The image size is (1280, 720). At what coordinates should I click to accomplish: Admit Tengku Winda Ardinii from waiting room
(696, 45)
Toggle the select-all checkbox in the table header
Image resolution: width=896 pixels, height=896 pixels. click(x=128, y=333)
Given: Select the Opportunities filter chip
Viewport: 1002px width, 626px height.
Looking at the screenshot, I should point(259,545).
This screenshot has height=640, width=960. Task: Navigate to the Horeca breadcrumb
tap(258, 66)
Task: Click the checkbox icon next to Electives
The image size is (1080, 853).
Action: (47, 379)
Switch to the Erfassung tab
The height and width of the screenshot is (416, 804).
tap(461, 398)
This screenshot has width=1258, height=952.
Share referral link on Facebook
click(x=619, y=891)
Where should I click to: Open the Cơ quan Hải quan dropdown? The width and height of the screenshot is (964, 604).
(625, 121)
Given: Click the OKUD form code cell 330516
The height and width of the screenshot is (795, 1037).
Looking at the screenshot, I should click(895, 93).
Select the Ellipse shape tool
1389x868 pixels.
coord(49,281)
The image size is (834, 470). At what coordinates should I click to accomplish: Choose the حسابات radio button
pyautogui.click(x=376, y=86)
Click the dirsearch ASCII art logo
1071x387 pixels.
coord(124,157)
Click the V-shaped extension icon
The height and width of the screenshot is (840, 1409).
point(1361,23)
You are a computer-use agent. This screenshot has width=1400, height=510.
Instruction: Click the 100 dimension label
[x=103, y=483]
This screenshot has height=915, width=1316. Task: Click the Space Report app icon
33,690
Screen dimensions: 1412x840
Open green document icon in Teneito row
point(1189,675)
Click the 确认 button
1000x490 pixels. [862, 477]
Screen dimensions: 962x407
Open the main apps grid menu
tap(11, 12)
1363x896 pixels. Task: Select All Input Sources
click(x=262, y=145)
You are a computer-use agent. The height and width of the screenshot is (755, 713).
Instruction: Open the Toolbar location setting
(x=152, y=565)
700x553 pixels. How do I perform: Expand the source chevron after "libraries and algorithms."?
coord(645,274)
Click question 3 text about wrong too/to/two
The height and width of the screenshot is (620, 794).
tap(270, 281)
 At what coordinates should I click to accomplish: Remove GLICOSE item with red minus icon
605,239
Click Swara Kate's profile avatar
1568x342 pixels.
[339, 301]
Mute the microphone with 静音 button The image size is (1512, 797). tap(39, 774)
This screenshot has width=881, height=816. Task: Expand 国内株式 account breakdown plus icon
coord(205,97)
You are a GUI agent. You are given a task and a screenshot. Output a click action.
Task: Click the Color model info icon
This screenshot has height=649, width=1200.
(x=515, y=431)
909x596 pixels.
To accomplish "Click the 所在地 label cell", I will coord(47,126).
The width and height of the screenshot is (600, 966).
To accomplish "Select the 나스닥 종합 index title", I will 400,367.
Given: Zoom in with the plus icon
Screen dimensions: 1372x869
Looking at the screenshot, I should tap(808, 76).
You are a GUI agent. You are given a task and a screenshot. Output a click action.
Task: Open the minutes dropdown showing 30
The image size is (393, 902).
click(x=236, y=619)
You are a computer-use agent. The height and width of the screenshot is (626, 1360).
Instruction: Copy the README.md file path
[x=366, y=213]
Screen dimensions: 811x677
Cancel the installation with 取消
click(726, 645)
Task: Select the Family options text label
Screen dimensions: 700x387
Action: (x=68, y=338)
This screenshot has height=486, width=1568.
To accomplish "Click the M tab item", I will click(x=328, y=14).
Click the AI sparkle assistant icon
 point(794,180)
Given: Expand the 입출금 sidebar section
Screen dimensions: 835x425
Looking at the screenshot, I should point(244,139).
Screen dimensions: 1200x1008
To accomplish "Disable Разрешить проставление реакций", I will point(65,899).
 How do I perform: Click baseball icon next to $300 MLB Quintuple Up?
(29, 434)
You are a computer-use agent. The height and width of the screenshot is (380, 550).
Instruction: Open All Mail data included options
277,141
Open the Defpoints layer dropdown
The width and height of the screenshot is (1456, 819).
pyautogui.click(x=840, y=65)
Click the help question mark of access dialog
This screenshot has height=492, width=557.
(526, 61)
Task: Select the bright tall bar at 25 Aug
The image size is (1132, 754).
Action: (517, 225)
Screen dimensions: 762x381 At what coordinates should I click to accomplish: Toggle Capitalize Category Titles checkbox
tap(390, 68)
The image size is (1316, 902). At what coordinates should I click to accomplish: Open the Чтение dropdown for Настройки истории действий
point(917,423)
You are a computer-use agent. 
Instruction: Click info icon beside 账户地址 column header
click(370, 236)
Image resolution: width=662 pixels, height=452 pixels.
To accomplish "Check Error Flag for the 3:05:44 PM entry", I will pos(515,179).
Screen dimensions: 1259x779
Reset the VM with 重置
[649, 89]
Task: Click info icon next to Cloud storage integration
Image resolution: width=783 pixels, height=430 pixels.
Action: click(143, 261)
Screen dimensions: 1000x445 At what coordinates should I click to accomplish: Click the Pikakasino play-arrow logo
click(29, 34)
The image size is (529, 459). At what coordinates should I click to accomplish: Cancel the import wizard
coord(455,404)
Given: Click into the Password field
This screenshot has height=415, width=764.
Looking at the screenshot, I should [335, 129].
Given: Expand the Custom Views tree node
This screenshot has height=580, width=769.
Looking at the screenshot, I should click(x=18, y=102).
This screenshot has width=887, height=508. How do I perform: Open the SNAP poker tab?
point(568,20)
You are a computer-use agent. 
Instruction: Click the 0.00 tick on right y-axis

→ Exercise: Copy the lines of the listing above word for word, starting at the line that contains "Given: Expand the Custom Views tree node" and stopping after the last line of the listing.

→ Correct output:
Given: Expand the Custom Views tree node
This screenshot has height=580, width=769.
Looking at the screenshot, I should click(x=18, y=102).
This screenshot has width=887, height=508. How do I perform: Open the SNAP poker tab?
point(568,20)
You are a computer-use agent. 
Instruction: Click the 0.00 tick on right y-axis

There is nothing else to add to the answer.